TO BE DONE:
Copy the items from the line containing "Given: Disable the" through the line containing "Action: tap(72, 107)", keeping every line exactly as it stands.

MATERIALS PROVIDED:

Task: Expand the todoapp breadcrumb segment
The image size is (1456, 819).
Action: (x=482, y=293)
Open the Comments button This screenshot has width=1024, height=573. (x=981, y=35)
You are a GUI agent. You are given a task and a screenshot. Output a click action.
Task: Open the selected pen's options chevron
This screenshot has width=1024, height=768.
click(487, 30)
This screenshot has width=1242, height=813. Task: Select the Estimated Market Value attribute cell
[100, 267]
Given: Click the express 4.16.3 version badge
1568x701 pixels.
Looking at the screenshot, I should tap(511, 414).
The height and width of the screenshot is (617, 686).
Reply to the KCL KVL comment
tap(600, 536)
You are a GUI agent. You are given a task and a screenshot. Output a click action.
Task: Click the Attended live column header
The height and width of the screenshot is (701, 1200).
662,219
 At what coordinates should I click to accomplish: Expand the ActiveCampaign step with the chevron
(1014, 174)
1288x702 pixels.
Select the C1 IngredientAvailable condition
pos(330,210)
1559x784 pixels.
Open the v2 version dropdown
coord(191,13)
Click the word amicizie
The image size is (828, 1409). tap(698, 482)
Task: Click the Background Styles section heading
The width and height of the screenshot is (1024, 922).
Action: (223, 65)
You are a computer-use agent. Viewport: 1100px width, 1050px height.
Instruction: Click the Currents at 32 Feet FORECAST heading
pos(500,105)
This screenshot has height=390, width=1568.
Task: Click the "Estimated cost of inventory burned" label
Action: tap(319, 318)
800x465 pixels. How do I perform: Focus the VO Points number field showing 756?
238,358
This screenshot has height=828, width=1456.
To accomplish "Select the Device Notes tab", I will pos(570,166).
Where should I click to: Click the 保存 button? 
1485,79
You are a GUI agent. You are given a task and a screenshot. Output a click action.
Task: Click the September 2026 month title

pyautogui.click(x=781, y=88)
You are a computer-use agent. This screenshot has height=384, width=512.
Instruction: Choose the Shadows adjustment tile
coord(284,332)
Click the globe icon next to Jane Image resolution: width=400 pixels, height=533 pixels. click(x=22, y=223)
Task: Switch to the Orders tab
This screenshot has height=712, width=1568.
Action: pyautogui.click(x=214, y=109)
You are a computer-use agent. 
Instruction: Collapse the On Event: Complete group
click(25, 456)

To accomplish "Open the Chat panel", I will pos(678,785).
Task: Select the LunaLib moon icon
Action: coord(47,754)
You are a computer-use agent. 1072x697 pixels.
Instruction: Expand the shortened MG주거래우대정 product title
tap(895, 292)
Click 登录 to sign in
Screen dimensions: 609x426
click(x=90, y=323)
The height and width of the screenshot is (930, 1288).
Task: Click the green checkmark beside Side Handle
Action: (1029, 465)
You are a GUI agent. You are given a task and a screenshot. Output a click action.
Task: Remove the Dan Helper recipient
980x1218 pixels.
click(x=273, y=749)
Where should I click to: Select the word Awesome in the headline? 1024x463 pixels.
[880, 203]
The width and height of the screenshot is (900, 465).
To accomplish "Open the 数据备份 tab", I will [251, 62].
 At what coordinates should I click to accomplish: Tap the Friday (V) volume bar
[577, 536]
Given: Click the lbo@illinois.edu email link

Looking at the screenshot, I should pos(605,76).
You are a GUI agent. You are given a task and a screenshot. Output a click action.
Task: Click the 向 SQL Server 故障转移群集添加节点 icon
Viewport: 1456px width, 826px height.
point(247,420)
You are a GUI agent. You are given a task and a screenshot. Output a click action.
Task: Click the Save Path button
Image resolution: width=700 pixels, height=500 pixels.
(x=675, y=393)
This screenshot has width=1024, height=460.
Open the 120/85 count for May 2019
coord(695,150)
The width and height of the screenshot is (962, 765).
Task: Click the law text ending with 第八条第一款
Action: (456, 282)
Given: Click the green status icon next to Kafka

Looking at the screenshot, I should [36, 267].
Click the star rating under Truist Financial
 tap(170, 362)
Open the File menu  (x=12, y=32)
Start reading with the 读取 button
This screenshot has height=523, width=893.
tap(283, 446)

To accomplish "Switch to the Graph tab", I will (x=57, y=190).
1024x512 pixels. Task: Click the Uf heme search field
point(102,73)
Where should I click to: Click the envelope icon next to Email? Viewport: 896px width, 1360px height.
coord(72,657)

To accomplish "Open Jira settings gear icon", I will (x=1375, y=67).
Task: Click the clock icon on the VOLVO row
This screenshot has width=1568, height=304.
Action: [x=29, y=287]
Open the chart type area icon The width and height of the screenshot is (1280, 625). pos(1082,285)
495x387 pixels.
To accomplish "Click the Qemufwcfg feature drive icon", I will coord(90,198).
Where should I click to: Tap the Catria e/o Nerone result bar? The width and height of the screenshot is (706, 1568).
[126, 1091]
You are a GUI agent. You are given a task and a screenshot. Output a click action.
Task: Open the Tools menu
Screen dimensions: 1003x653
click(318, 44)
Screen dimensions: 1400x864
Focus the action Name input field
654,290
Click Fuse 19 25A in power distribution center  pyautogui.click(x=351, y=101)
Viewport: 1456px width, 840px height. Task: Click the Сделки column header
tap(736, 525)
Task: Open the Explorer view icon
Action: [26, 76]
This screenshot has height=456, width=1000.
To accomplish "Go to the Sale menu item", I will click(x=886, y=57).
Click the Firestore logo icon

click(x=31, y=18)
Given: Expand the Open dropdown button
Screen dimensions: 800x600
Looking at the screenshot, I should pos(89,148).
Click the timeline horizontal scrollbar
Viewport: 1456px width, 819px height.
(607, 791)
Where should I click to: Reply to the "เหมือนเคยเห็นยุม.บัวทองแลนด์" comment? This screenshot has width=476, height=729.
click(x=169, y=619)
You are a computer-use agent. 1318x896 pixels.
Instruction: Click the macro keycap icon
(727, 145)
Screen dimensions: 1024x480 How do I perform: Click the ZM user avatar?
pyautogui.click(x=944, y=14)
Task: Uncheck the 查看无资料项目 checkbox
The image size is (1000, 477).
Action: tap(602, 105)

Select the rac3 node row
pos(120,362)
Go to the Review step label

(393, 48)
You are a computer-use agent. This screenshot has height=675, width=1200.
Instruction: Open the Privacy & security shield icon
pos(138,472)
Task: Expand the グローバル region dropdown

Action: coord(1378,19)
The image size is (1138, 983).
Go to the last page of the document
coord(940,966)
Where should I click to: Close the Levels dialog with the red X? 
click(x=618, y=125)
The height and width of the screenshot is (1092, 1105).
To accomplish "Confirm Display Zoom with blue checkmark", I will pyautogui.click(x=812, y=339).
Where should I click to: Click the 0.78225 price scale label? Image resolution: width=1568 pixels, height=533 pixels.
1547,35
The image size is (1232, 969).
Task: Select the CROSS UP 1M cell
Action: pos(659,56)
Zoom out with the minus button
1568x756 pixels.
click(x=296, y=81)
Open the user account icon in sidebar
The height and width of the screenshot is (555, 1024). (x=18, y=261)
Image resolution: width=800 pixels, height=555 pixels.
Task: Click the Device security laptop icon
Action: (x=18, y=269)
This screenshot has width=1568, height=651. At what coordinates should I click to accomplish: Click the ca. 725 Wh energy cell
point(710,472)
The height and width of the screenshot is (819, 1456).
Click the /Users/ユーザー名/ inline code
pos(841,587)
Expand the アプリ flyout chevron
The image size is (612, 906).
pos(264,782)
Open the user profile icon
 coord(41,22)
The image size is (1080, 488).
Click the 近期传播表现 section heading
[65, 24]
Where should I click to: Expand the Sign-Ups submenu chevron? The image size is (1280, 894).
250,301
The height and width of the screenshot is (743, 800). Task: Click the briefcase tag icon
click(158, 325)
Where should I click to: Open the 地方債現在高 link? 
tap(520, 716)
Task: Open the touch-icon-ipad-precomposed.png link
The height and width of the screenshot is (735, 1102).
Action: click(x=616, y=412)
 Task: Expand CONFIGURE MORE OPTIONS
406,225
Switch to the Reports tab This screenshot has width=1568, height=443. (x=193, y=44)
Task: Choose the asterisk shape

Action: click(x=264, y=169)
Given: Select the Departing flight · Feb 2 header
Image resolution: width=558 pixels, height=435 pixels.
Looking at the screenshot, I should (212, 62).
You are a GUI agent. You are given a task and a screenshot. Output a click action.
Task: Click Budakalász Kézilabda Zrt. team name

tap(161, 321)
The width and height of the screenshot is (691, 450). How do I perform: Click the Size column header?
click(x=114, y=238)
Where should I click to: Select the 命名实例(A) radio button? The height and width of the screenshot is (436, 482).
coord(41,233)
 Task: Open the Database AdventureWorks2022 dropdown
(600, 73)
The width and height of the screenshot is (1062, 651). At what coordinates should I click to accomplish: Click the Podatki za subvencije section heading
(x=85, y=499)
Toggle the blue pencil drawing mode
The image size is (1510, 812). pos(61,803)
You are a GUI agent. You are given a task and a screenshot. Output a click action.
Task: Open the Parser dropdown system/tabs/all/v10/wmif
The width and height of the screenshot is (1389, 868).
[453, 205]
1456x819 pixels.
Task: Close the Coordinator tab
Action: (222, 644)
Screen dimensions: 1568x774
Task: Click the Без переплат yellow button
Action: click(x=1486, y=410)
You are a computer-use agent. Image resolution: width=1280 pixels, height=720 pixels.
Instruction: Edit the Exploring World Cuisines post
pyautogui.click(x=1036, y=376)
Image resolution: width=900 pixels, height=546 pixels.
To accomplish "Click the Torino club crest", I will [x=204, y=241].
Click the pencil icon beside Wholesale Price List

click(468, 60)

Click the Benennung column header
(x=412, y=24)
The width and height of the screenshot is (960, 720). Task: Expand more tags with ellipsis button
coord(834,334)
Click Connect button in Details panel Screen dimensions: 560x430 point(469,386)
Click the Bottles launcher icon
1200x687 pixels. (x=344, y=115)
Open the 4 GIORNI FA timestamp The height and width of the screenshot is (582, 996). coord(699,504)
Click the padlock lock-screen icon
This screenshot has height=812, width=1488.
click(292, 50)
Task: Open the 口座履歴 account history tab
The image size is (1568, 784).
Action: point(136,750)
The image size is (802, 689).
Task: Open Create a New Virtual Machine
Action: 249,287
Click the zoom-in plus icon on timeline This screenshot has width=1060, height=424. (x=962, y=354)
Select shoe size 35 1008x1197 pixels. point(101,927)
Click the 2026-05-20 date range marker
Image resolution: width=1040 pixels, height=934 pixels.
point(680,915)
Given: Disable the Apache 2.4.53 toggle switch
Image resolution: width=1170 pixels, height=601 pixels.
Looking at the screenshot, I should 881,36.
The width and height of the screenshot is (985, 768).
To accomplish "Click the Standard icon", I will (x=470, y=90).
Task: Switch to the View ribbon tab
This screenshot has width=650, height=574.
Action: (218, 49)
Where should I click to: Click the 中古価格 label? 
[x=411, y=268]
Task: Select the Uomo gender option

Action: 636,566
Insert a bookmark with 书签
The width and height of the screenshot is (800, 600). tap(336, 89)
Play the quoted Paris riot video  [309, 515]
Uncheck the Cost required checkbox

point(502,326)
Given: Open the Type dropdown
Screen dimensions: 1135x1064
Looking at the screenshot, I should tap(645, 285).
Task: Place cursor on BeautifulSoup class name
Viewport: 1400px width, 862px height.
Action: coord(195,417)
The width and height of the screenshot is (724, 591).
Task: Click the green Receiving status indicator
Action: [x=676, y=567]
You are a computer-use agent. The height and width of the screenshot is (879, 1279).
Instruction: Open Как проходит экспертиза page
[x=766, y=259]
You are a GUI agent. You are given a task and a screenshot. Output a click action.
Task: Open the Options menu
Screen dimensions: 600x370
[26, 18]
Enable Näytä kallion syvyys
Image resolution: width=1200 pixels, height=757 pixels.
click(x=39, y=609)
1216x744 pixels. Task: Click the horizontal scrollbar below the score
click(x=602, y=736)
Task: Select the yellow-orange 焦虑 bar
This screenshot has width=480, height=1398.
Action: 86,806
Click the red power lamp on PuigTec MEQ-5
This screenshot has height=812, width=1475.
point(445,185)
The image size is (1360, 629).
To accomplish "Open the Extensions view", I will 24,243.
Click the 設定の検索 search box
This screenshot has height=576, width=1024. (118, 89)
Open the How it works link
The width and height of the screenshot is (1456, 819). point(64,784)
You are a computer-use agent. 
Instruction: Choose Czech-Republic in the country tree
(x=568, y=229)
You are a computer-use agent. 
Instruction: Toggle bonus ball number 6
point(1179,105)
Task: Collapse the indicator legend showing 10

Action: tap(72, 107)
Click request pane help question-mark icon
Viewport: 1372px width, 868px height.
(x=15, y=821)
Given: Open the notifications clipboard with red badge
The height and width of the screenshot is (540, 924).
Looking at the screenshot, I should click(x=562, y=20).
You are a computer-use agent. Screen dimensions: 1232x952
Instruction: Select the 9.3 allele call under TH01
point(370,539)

SOLUTION TO THE EXERCISE:
Given: Disable the Apache 2.4.53 toggle switch
Image resolution: width=1170 pixels, height=601 pixels.
Looking at the screenshot, I should 881,36.
The width and height of the screenshot is (985, 768).
To accomplish "Click the Standard icon", I will (x=470, y=90).
Task: Switch to the View ribbon tab
This screenshot has width=650, height=574.
Action: (218, 49)
Where should I click to: Click the 中古価格 label? 
[x=411, y=268]
Task: Select the Uomo gender option

Action: 636,566
Insert a bookmark with 书签
The width and height of the screenshot is (800, 600). tap(336, 89)
Play the quoted Paris riot video  [309, 515]
Uncheck the Cost required checkbox

point(502,326)
Given: Open the Type dropdown
Screen dimensions: 1135x1064
Looking at the screenshot, I should tap(645, 285).
Task: Place cursor on BeautifulSoup class name
Viewport: 1400px width, 862px height.
Action: coord(195,417)
The width and height of the screenshot is (724, 591).
Task: Click the green Receiving status indicator
Action: [x=676, y=567]
You are a computer-use agent. The height and width of the screenshot is (879, 1279).
Instruction: Open Как проходит экспертиза page
[x=766, y=259]
You are a GUI agent. You are given a task and a screenshot. Output a click action.
Task: Open the Options menu
Screen dimensions: 600x370
[26, 18]
Enable Näytä kallion syvyys
Image resolution: width=1200 pixels, height=757 pixels.
click(x=39, y=609)
1216x744 pixels. Task: Click the horizontal scrollbar below the score
click(x=602, y=736)
Task: Select the yellow-orange 焦虑 bar
This screenshot has width=480, height=1398.
Action: 86,806
Click the red power lamp on PuigTec MEQ-5
This screenshot has height=812, width=1475.
point(445,185)
The image size is (1360, 629).
To accomplish "Open the Extensions view", I will 24,243.
Click the 設定の検索 search box
This screenshot has height=576, width=1024. (118, 89)
Open the How it works link
The width and height of the screenshot is (1456, 819). point(64,784)
You are a computer-use agent. 
Instruction: Choose Czech-Republic in the country tree
(x=568, y=229)
You are a computer-use agent. 
Instruction: Toggle bonus ball number 6
point(1179,105)
Task: Collapse the indicator legend showing 10

Action: tap(72, 107)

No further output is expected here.